[SRILM User List] A problem with expanding class-based LMs

Thu Dec 22 15:19:49 PST 2011

The problem turns out to be a sensitivity in the backoff computation to
sums of probabilities that are exactly zero versus numerically equal
to zero (less than Prob_Epsilon).  In your case, the sum of unigram 
probs of the expanded LM is sometimes very slightly less than 1, causing
some probabily mass to be distributed over all the unseen words, and 
the perplexity to be changed noticeably.   
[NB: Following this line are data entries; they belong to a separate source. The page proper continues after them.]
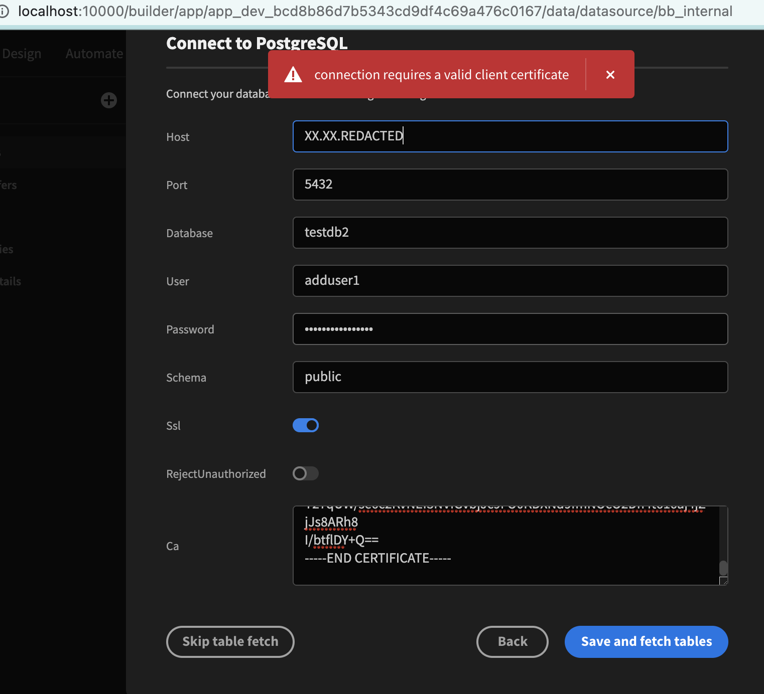Click the Back button
Viewport: 764px width, 694px height.
(x=512, y=641)
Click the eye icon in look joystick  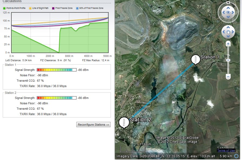[x=228, y=12]
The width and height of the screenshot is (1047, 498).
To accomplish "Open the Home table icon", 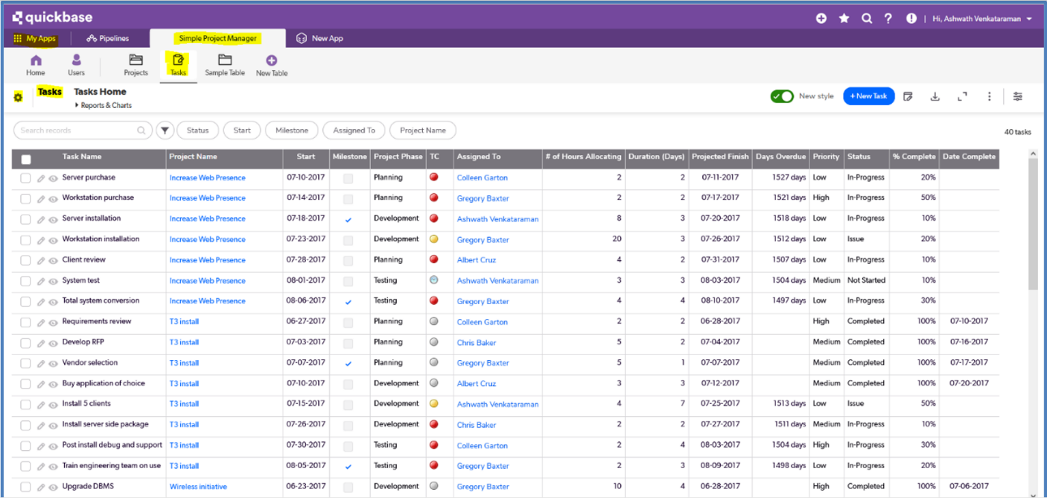I will [35, 61].
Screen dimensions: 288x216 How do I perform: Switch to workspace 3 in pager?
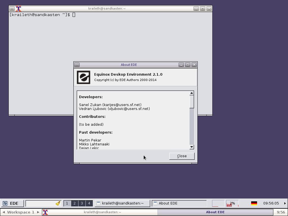click(x=82, y=203)
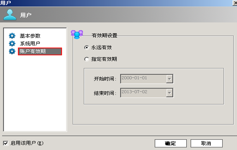
Task: Click the gear icon beside 基本参数
Action: pos(12,36)
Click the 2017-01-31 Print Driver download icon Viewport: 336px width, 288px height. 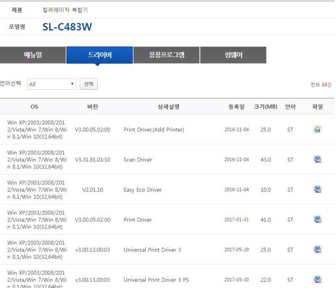tap(318, 220)
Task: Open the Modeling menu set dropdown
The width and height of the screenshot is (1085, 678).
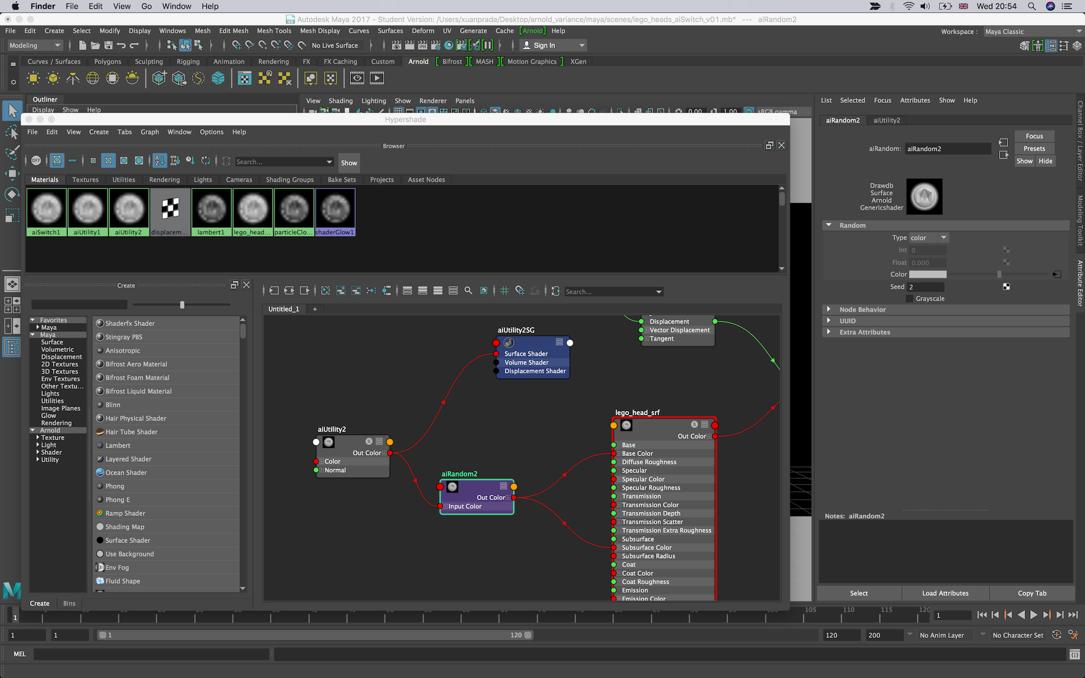Action: [x=35, y=45]
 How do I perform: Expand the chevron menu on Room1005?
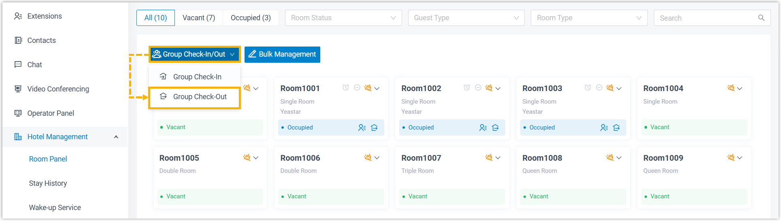click(x=256, y=158)
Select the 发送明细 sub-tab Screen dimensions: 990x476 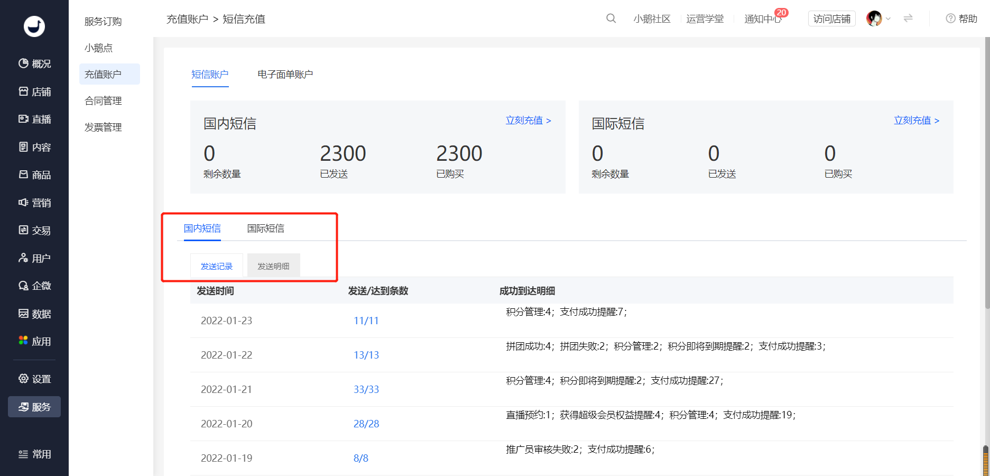[274, 266]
The patch below will catch these cases and produce consistent results independent
of these small numerical differences (which result from probabilties being summed
in different order, depending on whether the iteration is over sorted arrays or 
hash tables).

Andreas

diff -c -r1.122 NgramLM.cc
*** lm/src/NgramLM.cc	30 May 2011 23:46:38 -0000	1.122
--- lm/src/NgramLM.cc	22 Dec 2011 22:27:58 -0000
***************
*** 2118,2125 ****
  	     * unigrams, which we achieve by giving them zero probability.
  	     */
  	    if (order == 0 /*&& numerator > 0.0*/) {
  		distributeProb(numerator, context);
! 	    } else if (numerator == 0.0 && denominator == 0.0) {
  		node->bow = LogP_One;
  	    } else {
  		node->bow = ProbToLogP(numerator) - ProbToLogP(denominator);
--- 2118,2131 ----
  	     * unigrams, which we achieve by giving them zero probability.
  	     */
  	    if (order == 0 /*&& numerator > 0.0*/) {
+ 		if (numerator < Prob_Epsilon) {
+ 		    /*
+ 		     * Avoid spurious non-zero unigram probabilities
+ 		     */
+ 		    numerator = 0.0;
+ 		}
  		distributeProb(numerator, context);
! 	    } else if (numerator < Prob_Epsilon && denominator < Prob_Epsilon) {
  		node->bow = LogP_One;
  	    } else {
  		node->bow = ProbToLogP(numerator) - ProbToLogP(denominator);

In message <4EF38A13.7020309 at ovgu.de>you wrote:
> 
> I had repeated expansion with different binaries and got different 
> results again.
> I attached the source files and corresponding scripts to this e-mail. I 
> did not included the expanded models since they are too large, but they 
> are also available.
> 
> I hope this will help you to investigate the problem.
> 
> Sincerely yours,
> Dmytro Prylipko.
> 
> Am 12/22/2011 7:38 PM, schrieb Andreas Stolcke:
> > Dmytro Prylipko wrote:
> >> I tried expansion also on trigrams with the same problem.
> >> Actually I managed to cope it. I compiled the SRILM with the "_c" 
> >> option and expanded my bigrams with that binary. It helped 
> >> (perplexity measures became the same), however in this case another 
> >> bigrams (expanded ok with usual binary) had the problem described 
> >> before. Is it a bug?
> > You should never get different results (other than sorting order, 
> > e.g., in counts files) with the regular and the _c version.
> > Can you send me the inputs involved?
> >
> > Andreas
> >